> **PROBLEM REQUIREMENTS**: Every line from the one containing "You are a computer-use agent. 667x300 pixels." to the end of the records below should be returned exactly; pictures are to be dropped.
━━ SUPPLIED MATERIAL ━━
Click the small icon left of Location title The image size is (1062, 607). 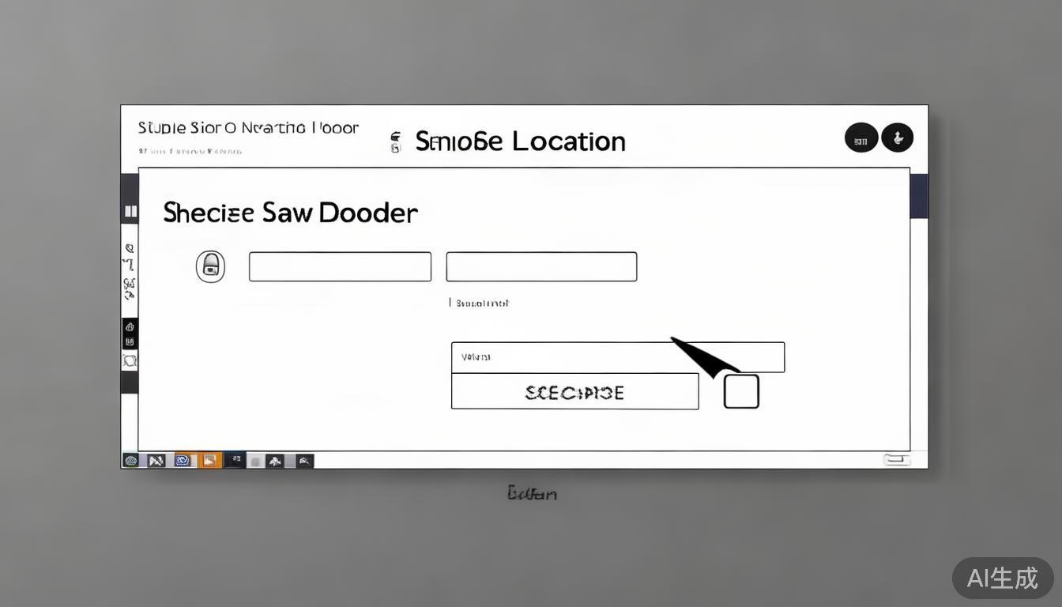[396, 142]
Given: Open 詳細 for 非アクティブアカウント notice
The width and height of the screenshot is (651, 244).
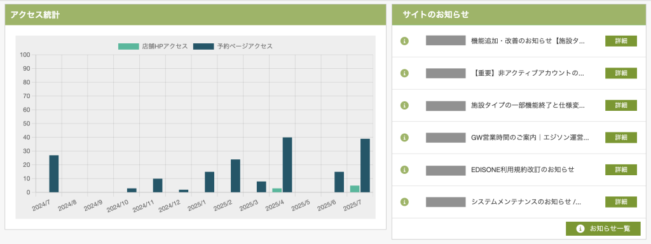Looking at the screenshot, I should click(x=620, y=73).
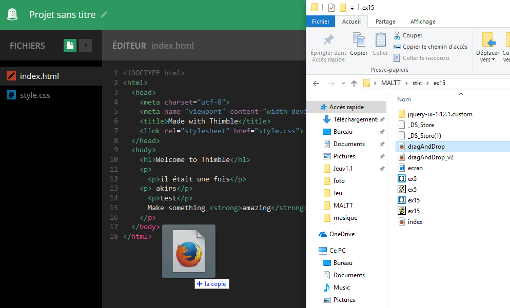Edit project title with the pencil icon
Screen dimensions: 510x308
104,15

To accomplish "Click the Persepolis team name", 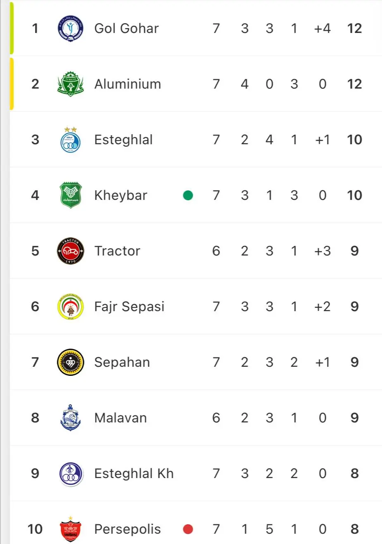I will 127,529.
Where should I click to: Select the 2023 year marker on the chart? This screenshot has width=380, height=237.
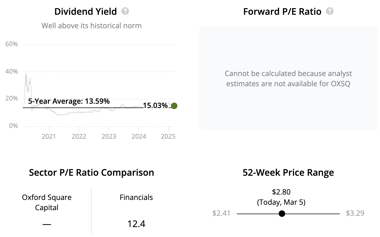pyautogui.click(x=109, y=137)
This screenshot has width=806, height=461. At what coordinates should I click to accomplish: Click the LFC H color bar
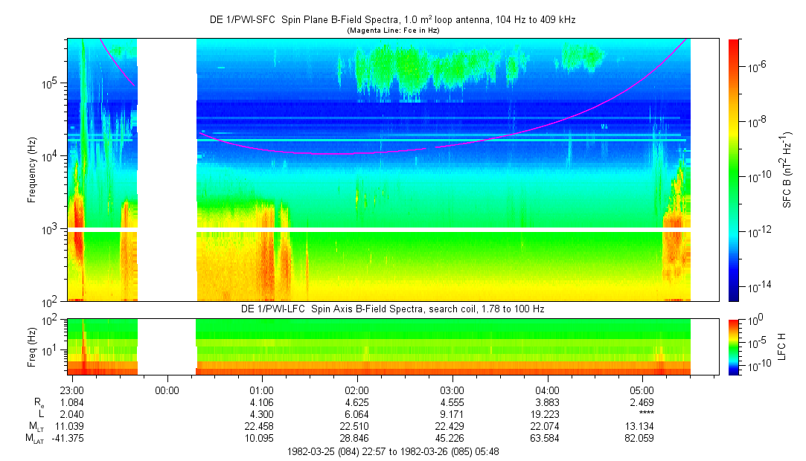tap(733, 346)
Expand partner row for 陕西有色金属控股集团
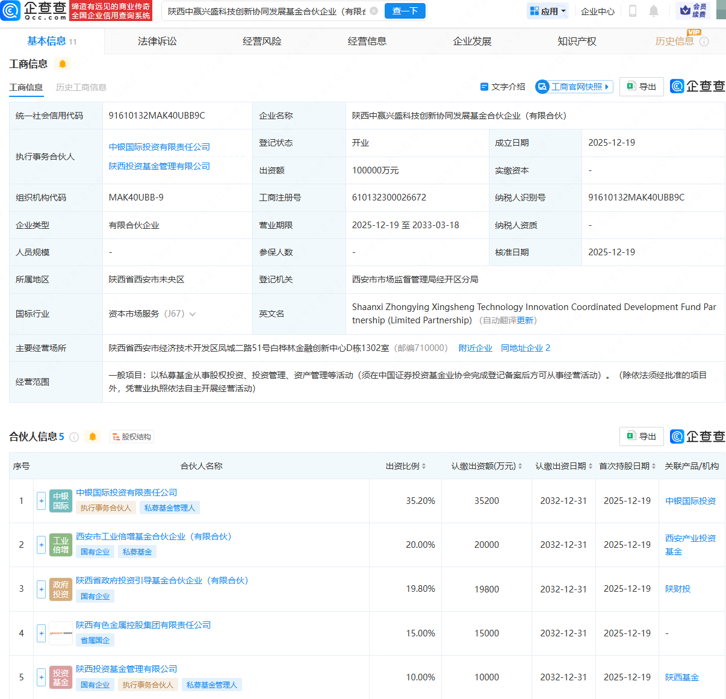726x699 pixels. click(41, 633)
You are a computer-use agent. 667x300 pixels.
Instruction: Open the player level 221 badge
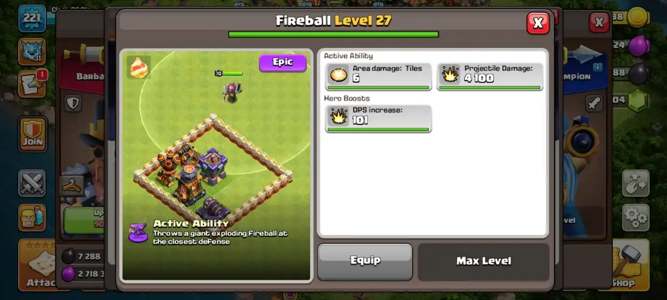32,19
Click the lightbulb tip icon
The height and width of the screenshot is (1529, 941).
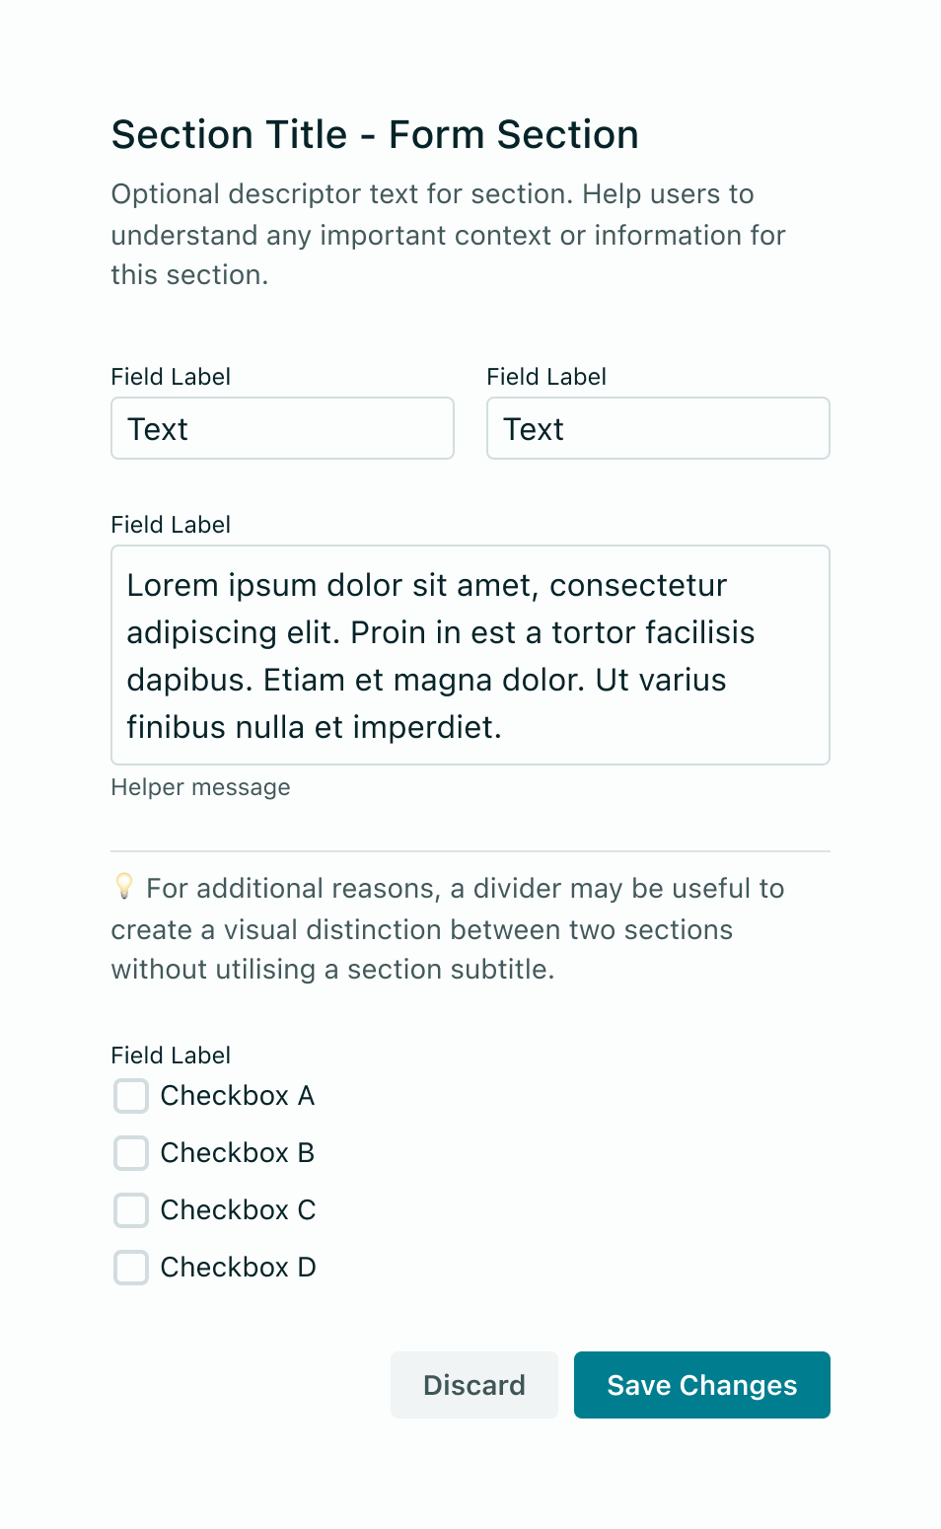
━━━
> **EXPECTED ANSWER**:
You are a computer-use agent. 667x300 pixels.
Instruction: Open the player level 221 badge
32,19
Click the lightbulb tip icon
The height and width of the screenshot is (1529, 941).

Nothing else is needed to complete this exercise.